I'm perplex about converting into a string the given number because such an algorithm won't be robust and will be prone to errors: it will show all its limitations especially in case it has to evaluate very long numbers. In fact before converting the long number into a string it will "collapse" into its exponential notation equivalent (example: 1.2345e4). This notation will be converted into a string and this resulting string will be evaluated for returning its length. All of this will give a wrong result. So I suggest not to use that approach.
Have a look at the following code and run the code snippet to compare the different behaviors:
let num = 116234567891011121415113441236542134465236441625344625344625623456723423523429798771121411511034412365421344652364416253446253446254461253446221314623879235441623683749283441136232514654296853446323214617456789101112141511344122354416236837492834411362325146542968534463232146172368374928344113623251465429685;
let lenFromMath;
let lenFromString;
// The suggested way:
lenFromMath = Math.ceil(Math.log10(num + 1)); // this works in fact returns 309
// The discouraged way:
lenFromString = String(num).split("").length; // this doesn't work in fact returns 23
/*It is also possible to modify the prototype of the primitive "Number" (but some programmer might suggest this is not a good practice). But this is will also work:*/
Number.prototype.lenght = () => {return Math.ceil(Math.log10(num + 1));}
lenFromPrototype = num.lenght();
console.log({lenFromMath, lenFromPrototype, lenFromString});
A way for integers or for length of the integer part without banal converting to string:
var num = 9999999999; // your number
if (num < 0) num = -num; // this string for negative numbers
var length = 1;
while (num >= 10) {
num /= 10;
length++;
}
alert(length);
I would like to correct the #Neal answer which was pretty good for integers, but the number 1 would return a length of 0 in the previous case.

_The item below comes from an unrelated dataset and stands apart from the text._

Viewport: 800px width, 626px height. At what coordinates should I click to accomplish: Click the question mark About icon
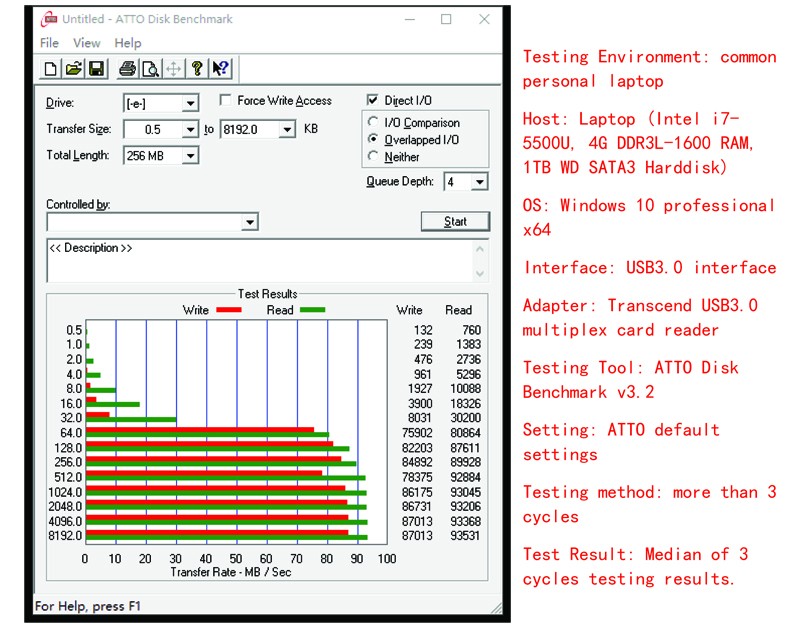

function Longueur(numberlen)
{
var length = 0, i; //define `i` with `var` as not to clutter the global scope
numberlen = parseInt(numberlen);
for(i = numberlen; i >= 1; i)
{
++length;
i = Math.floor(i/10);
}
return length;
}
To get the number of relevant digits (if the leading decimal part is 0 then the whole part has a length of 0) of any number separated by whole part and decimal part I use:
function getNumberLength(x) {
let numberText = x.toString();
let exp = 0;
if (numberText.includes('e')) {
const [coefficient, base] = numberText.split('e');
exp = parseInt(base, 10);
numberText = coefficient;
}
const [whole, decimal] = numberText.split('.');
const wholeLength = whole === '0' ? 0 : whole.length;
const decimalLength = decimal ? decimal.length : 0;
return {
whole: wholeLength > -exp ? wholeLength + exp : 0,
decimal: decimalLength > exp ? decimalLength - exp : 0,
};
}
var x = 1234567;
String(x).length;
It is shorter than with .toString() (which in the accepted answer).
Try this:
$("#element").text().length;
Example of it in use
Yes you need to convert to string in order to find the length.For example
var x=100;// type of x is number
var x=100+"";// now the type of x is string
document.write(x.length);//which would output 3.